Incorrect with rohs implementation for circuit boards silver finishes and solders are often the only choice left - especially in high reli or non-magnetic situations.
that makes sense, thanks
Correct, I should have said the PRIOR time silver hit $50 was in 1980. I know people who bought 100 oz bars of silver in 1980. They still own them. A friend of mine and I had a deal for me to buy both of his JM 100 oz bars for $1100 in 2001, but he reneged. My point was that if you buy into a big frenzy, you stand the chance of being badly stranded, and for a long time. Thirty years in this case. At $6, silver was priced below what it costs to find it, dig it out of the ground, crush it, smelt it, pour it into a mold or pound it into a coin, and ship it to a dealer. Same with $265 gold. At those prices, I didn’t have think too hard about buying silver.
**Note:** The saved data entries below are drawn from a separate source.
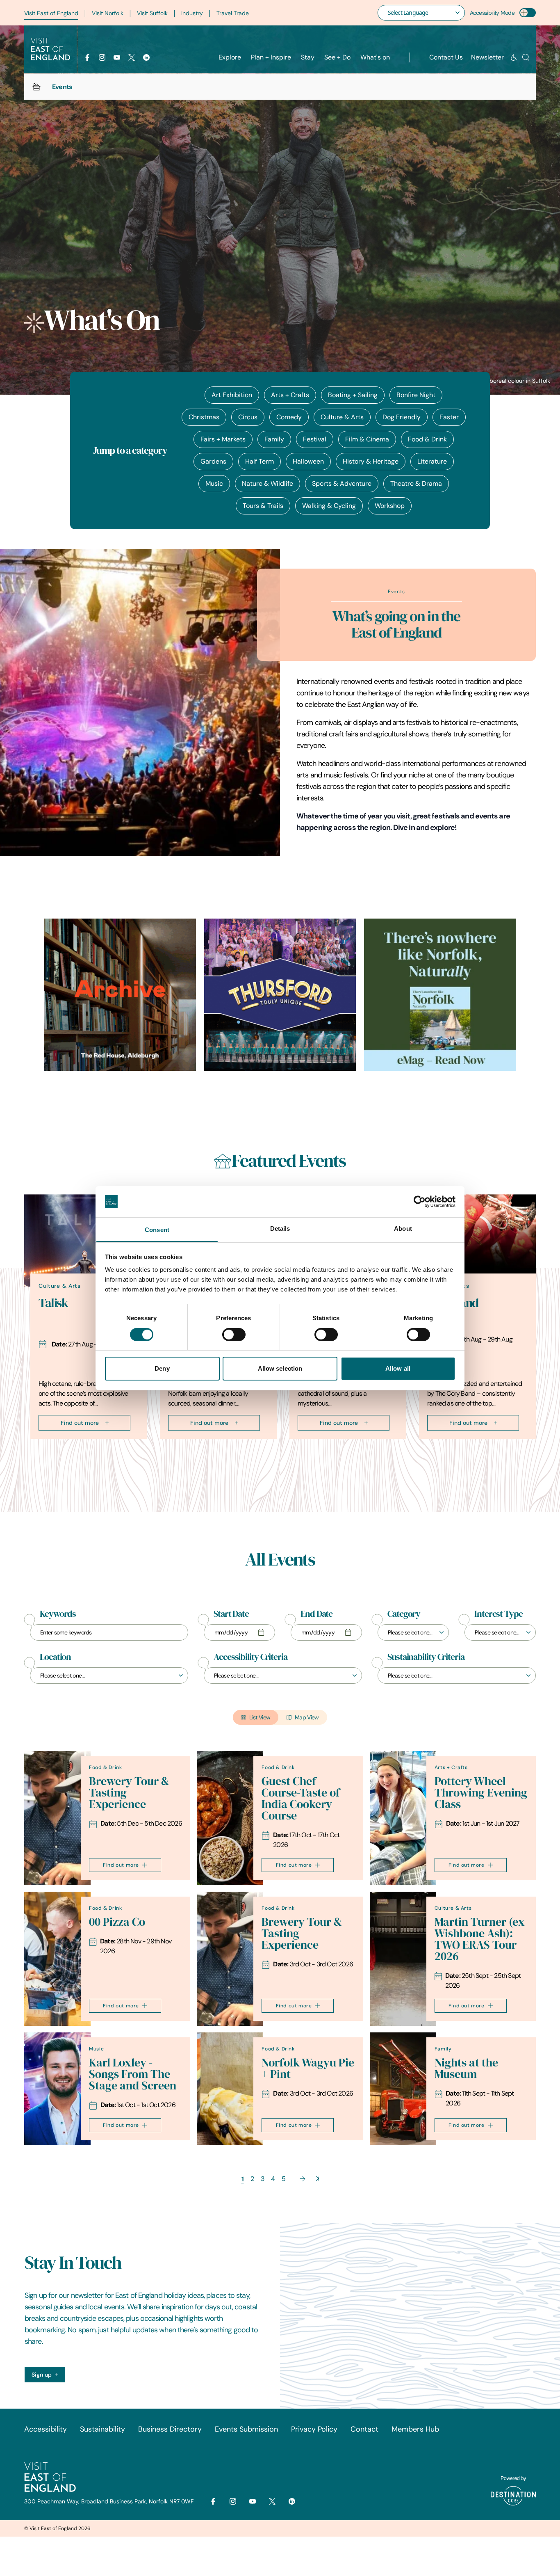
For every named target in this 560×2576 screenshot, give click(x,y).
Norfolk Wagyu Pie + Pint (308, 2068)
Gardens (213, 461)
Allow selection (280, 1368)
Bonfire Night (415, 395)
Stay (307, 57)
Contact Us (446, 57)
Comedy (289, 417)
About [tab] (403, 1228)
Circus (247, 417)
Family (274, 439)
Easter (449, 417)
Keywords (58, 1614)
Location (55, 1657)
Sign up (42, 2374)
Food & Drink (427, 439)
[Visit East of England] (50, 49)
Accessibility (45, 2429)
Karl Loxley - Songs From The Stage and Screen (132, 2074)
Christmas (204, 417)
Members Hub (415, 2429)
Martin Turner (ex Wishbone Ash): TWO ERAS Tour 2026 (480, 1939)
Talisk (53, 1303)
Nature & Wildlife (267, 483)
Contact (364, 2429)
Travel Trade (232, 13)
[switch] (234, 1334)
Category (403, 1614)
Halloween (308, 461)
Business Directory (170, 2429)
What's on (375, 57)
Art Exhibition (232, 395)
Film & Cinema (367, 439)
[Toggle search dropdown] (525, 57)
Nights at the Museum (466, 2068)
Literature (432, 461)
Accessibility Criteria (250, 1657)
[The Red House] (120, 995)
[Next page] (302, 2178)
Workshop (390, 506)
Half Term (259, 461)
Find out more (80, 1422)
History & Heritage (370, 461)
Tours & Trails (263, 506)
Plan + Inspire (271, 57)
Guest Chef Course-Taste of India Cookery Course (301, 1798)
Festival (314, 439)
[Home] (36, 86)
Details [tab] (280, 1228)
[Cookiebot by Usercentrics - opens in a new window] (419, 1201)
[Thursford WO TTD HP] (280, 995)
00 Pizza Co (117, 1922)
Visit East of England (51, 13)
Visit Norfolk (107, 13)
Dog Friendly (401, 417)
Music (214, 483)
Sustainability (102, 2429)
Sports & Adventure (341, 483)
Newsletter (487, 57)
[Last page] (317, 2178)
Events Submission (246, 2429)
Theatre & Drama (416, 483)
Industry (192, 13)
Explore (230, 57)
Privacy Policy (314, 2429)
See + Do (337, 57)
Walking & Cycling (329, 506)
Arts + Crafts (290, 395)
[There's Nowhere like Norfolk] (440, 995)
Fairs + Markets (223, 439)
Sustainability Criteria (425, 1657)
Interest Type (498, 1614)
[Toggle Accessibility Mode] (527, 12)
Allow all (397, 1368)
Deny (162, 1368)
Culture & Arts (342, 417)
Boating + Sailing (353, 395)
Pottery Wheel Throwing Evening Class (481, 1792)
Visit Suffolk (152, 13)
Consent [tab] (157, 1229)
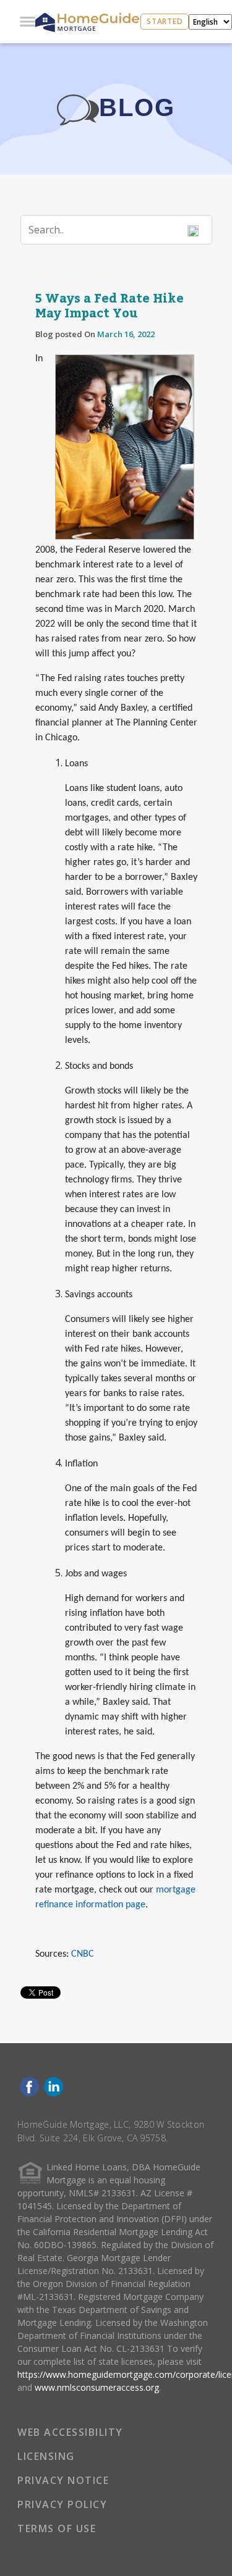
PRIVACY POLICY (62, 2504)
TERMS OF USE (56, 2528)
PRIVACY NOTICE (63, 2480)
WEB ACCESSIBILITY (70, 2432)
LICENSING (46, 2456)
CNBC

The answer is not to try to overthink it. All the talking in the world does not obviate the possibility that the metal is smarter than you or I happen to be. Gold has been “too high” since $450, hasn’t it?
Go buy 5 or 10 silver eagles or ten rounds if you want to own some silver. It isn’t going to kill you if it drops $5 and it isn’t going to fund your retirement if it triples.
AG is a two-faced, very interesting investment and normally trades 40-1 ration to AU. Silver as two-faced is industrial and a cheap man’s hedge against the dollar.
Silver is manipulated by Goldman’s, HSBC, and Morgan Stanley...the COMEX manipulates and cheats and if you want to track AG, look at Harvey Organ’s website every day and Saturdays.